**EXERCISE PROMPT:** Could you transcribe exactly the lines below, from the line with "Collapse the 800 - Profit tree node" through the line with "You are a computer-use", and nothing else, leaving out the pictures?

**DATASET ENTRIES:**
● ● ● ●

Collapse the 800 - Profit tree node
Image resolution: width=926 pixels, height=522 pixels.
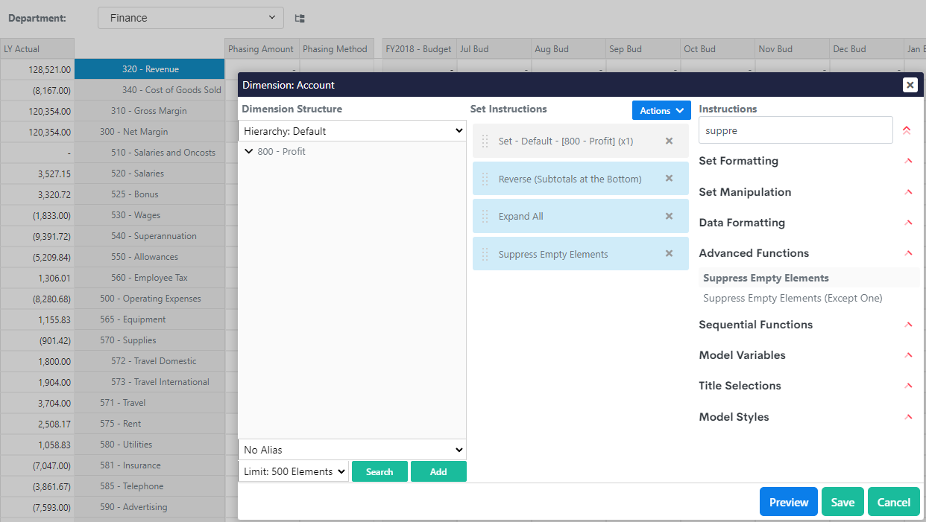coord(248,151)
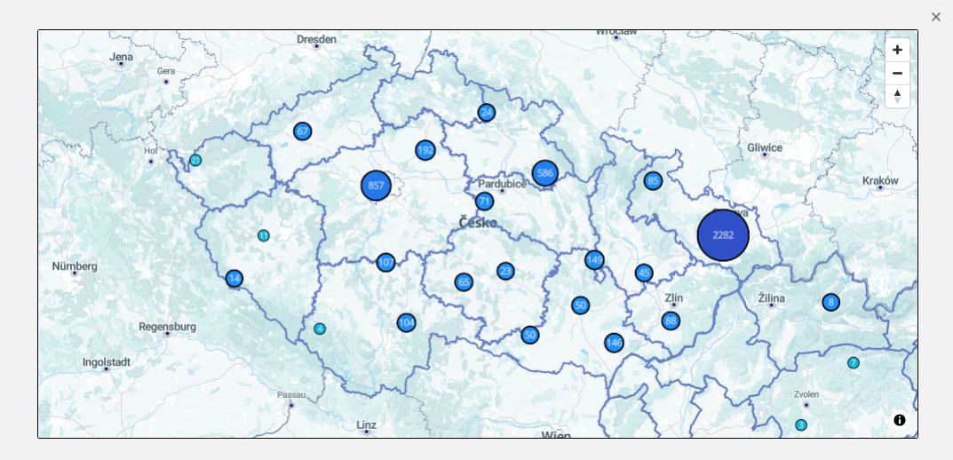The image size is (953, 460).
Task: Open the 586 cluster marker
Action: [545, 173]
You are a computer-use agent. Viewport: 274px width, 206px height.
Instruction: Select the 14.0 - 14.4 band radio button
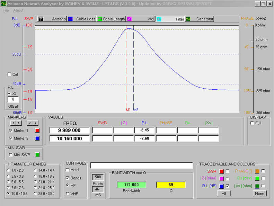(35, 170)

● ● ● ●

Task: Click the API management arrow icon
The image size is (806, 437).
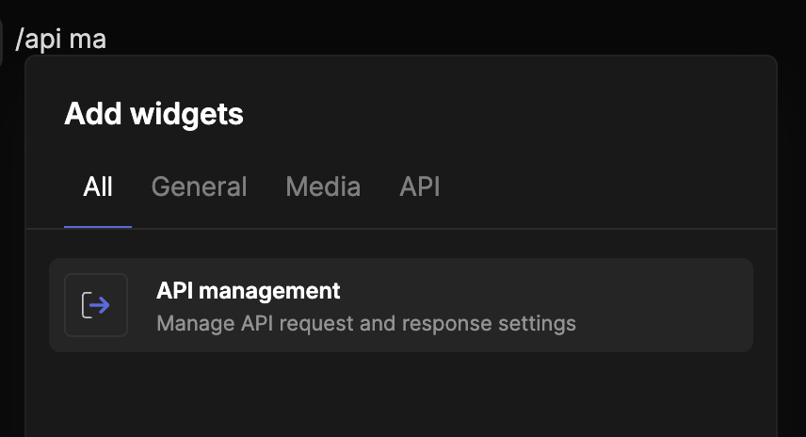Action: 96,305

● ● ● ●

**ANSWER SECTION:**
Collapse the 800 - Profit tree node
Image resolution: width=926 pixels, height=522 pixels.
coord(248,151)
The image size is (953, 460).
Task: Open the 586 cluster marker
Action: [545, 173]
You are a computer-use agent. Viewport: 274px width, 206px height.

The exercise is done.